# Data exploration and clean up

## Imports and loading

In [148]:
import pandas as pd
import numpy as np
import datetime as dt
import re
import os

In [149]:
RAW_DATA_FILE = "data/raw/raw_player_data_2023.csv"

filename = RAW_DATA_FILE


def load():
    player_data = pd.read_csv(filename)

    print(player_data.shape)
    
    return player_data

In [150]:
player_data = load()

player_data.head()

(91672, 88)


Unnamed: 0.1,Unnamed: 0,UID,Name,Rec,DOB,Inf,Club,Based,Nat,Height,...,Pres,Loy,Inj Pr,Imp M,Dirt,Amb,Ada,Cons,Cont,Media Handling
0,0,2002078863,Scott King,- - -,10/9/2004 (17 years old),Ama,Colorado International,U.S.A. (Mountain Division),USA,"5'9""",...,14,9,11,10,15,11,7,14,11,Media-friendly
1,1,2002078833,José González,- - -,23/10/2004 (17 years old),Ctr,NC Fusion U23,U.S.A. (South Atlantic Division),USA,"5'4""",...,14,9,3,12,14,11,6,9,8,Media-friendly
2,2,2002078815,Chase Crane,- - -,6/12/2004 (17 years old),Ctr,NC Fusion U23,U.S.A. (South Atlantic Division),USA,"6'2""",...,9,11,2,8,15,13,10,8,9,Level-headed
3,3,2002078813,Emmanuel Araiza,- - -,30/11/2004 (17 years old),Ctr,Oly Town FC,U.S.A. (Northwest Division),USA,"6'1""",...,12,10,4,13,12,10,13,10,10,Media-friendly
4,4,2002078799,Yang Xiaofeng,- - -,30/6/2004 (17 years old),Ctr,Oly Town FC,U.S.A. (Northwest Division),CHN,"6'0""",...,9,11,14,7,7,6,11,7,5,Level-headed


## Data Cleaning and Preprocessing

### Column names

In [151]:
player_data.columns = player_data.columns.str.strip()

### Replacing dashes with NaN

In [152]:
def clean_columns(val):
    if pd.isnull(val) or str(val) == "-":
        return np.nan
    return val    

# apply
for column in player_data.columns:
    player_data[column] = player_data[column].apply(clean_columns)

### Datetime conversion

In [153]:
# Only process DOB if it exists
if 'DOB' in player_data.columns:
    # Only modify if DOB is not already datetime
    if not np.issubdtype(player_data['DOB'].dtype, np.datetime64):
        # Step 1: Extract the date part (everything before the space)
        player_data['Date'] = player_data['DOB'].astype(str).str.extract(r'(^[\d/]+)')

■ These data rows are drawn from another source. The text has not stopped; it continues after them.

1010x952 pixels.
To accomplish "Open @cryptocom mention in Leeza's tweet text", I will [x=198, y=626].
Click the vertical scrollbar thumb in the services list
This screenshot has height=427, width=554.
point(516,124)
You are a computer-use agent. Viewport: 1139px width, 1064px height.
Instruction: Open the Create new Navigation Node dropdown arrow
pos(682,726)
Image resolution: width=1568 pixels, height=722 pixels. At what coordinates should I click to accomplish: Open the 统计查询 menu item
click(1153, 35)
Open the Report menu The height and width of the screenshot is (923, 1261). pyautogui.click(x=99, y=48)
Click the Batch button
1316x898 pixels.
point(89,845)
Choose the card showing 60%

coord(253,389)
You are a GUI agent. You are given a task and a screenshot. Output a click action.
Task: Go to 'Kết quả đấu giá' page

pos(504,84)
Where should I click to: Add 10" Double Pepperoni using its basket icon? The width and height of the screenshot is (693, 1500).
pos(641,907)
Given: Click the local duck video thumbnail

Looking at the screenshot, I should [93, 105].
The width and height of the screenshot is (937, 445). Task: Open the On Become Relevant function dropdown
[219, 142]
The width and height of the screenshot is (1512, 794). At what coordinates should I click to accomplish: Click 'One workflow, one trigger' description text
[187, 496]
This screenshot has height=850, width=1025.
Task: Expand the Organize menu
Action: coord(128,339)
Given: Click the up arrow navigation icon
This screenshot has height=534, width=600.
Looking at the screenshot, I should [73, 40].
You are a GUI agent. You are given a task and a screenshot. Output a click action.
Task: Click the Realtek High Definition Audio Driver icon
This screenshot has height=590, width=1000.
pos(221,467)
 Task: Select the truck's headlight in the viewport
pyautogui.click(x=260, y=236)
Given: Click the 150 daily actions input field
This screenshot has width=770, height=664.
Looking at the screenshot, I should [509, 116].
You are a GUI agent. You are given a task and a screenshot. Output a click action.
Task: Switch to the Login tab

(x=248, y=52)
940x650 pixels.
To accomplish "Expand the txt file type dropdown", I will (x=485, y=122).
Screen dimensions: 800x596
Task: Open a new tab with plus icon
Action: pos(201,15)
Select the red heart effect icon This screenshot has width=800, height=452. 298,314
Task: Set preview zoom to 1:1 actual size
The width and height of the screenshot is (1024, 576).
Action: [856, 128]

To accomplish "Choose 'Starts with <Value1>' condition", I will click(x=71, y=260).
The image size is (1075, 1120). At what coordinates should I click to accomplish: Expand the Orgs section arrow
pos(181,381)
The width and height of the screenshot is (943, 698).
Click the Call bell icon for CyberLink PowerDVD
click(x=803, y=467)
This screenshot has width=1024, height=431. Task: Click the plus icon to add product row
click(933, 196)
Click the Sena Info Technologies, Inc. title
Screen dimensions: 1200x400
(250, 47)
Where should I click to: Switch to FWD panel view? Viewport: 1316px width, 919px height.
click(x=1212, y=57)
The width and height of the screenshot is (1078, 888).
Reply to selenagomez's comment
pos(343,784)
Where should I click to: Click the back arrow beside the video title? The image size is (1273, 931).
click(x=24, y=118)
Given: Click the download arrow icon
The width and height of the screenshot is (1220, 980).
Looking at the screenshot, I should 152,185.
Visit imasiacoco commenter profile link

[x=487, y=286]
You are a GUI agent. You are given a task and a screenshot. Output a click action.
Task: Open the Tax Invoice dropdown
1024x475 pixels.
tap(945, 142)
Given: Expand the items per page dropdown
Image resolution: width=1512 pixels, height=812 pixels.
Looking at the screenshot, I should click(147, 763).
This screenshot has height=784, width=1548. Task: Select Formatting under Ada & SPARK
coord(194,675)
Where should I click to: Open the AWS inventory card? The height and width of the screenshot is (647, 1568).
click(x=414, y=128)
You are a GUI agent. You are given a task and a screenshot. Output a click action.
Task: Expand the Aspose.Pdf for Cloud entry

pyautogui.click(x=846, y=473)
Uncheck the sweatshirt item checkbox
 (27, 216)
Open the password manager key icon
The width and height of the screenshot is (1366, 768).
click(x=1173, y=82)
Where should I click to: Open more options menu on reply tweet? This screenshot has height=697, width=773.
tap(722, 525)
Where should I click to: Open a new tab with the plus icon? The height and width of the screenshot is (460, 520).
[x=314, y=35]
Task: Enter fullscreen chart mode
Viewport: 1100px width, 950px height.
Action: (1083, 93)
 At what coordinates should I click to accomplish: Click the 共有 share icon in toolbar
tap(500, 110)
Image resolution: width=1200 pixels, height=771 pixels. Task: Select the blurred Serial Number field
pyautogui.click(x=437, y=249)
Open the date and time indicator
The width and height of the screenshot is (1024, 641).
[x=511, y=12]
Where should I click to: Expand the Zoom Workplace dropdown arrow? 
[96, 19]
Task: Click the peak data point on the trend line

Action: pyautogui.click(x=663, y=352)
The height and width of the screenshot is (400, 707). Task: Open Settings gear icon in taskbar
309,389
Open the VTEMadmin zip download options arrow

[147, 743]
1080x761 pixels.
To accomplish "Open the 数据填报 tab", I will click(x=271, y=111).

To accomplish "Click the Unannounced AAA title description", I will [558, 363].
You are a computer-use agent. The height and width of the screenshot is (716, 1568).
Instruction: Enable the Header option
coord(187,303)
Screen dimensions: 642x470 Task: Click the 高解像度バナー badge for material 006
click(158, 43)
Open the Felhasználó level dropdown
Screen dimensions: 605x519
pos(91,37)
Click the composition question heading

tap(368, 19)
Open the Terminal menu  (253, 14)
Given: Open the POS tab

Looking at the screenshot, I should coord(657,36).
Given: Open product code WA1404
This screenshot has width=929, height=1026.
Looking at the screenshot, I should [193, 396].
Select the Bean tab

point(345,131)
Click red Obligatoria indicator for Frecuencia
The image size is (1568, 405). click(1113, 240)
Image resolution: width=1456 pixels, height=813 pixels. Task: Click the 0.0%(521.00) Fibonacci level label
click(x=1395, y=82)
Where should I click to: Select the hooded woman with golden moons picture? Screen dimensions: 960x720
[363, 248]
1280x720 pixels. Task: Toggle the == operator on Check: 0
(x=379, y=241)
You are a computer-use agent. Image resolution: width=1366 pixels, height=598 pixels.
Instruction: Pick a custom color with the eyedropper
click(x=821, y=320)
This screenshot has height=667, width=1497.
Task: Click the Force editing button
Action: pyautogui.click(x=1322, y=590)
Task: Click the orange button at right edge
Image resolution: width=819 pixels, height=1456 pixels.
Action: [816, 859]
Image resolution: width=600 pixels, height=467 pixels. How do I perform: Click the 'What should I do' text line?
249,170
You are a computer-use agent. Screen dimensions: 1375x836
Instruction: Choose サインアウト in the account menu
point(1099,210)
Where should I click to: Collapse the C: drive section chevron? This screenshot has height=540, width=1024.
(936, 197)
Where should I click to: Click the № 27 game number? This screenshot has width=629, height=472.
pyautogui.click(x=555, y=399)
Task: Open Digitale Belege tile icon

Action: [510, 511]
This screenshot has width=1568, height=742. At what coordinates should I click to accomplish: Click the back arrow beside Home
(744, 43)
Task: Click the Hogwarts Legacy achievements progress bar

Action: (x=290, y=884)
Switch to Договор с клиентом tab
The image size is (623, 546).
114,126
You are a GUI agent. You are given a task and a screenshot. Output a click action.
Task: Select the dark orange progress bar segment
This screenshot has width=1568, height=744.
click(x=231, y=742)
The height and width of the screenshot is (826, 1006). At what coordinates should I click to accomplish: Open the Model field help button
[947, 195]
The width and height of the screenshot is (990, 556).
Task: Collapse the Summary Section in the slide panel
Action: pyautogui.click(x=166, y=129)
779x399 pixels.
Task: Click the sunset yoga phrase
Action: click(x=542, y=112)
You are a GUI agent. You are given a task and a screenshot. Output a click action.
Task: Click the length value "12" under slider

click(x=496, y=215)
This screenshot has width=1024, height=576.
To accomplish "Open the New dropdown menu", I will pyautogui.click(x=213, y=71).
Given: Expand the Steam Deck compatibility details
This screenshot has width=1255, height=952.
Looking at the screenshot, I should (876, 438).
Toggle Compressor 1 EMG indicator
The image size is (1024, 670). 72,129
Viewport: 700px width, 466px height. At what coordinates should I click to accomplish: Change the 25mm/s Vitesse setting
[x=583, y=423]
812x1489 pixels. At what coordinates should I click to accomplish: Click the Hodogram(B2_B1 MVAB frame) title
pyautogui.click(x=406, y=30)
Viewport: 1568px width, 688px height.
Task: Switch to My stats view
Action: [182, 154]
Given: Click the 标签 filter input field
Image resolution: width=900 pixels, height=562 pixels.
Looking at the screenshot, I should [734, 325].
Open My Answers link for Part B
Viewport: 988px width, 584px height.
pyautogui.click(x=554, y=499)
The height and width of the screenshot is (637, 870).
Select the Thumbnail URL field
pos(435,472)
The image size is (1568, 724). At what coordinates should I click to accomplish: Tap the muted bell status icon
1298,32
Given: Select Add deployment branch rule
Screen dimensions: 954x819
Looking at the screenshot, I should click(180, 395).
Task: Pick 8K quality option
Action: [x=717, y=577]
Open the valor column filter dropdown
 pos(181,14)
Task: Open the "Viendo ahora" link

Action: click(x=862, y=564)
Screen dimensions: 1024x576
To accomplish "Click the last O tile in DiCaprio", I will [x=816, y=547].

        # Step 2: Convert to datetime safely
        player_data['DOB'] = pd.to_datetime(player_data['Date'], format='%d/%m/%Y', errors='coerce')

# Compute age (only for valid DOBs)
if 'DOB' in player_data.columns:
    today = dt.datetime.strptime("01/01/2022", '%d/%m/%Y')
    player_data['Age'] = (today - player_data['DOB']).dt.days // 365

### Clean currency

In [154]:
# Some currency columns like 'Transfer Value' are stored as strings. We try to clean them.
def clean_currency(val):
    if pd.isnull(val) or val == "Not for Sale":
        return np.nan
    # Remove any currency symbols or commas
    val = str(val).replace('$', '').replace(',', '').strip()
    try:
        return float(val)
    except:
        return np.nan

if 'Transfer Value' in player_data.columns:
    player_data['Transfer Value Clean'] = player_data['Transfer Value'].apply(clean_currency)

### Clean weights

In [155]:
def clean_weight(val):
    if pd.isnull(val):
        return np.nan
    # Remove any currency symbols or commas
    val = str(val).replace('kg', '').strip()
    try:
        return float(val)
    except:
        return np.nan

if 'Weight' in player_data.columns:
    player_data['Weight'] = player_data['Weight'].apply(clean_weight)

### Clean heights

In [156]:
def height_to_cm(height):
    if pd.isnull(height):
        return np.nan
    
    # Remove spaces and handle strings like 5'6", 5'6, etc.
    height = str(height).strip().replace('"', '').replace(' ', '')
    
    # Match pattern like 5'6
    match = re.match(r"^(\d+)'(\d+)?$", height)
    if match:
        feet = int(match.group(1))
        inches = int(match.group(2)) if match.group(2) else 0
        total_cm = round((feet * 12 + inches) * 2.54, 1)
        return total_cm
    
    return np.nan  

# Apply conversion
if 'Height' in player_data.columns:
    player_data['Height'] = player_data['Height'].apply(height_to_cm)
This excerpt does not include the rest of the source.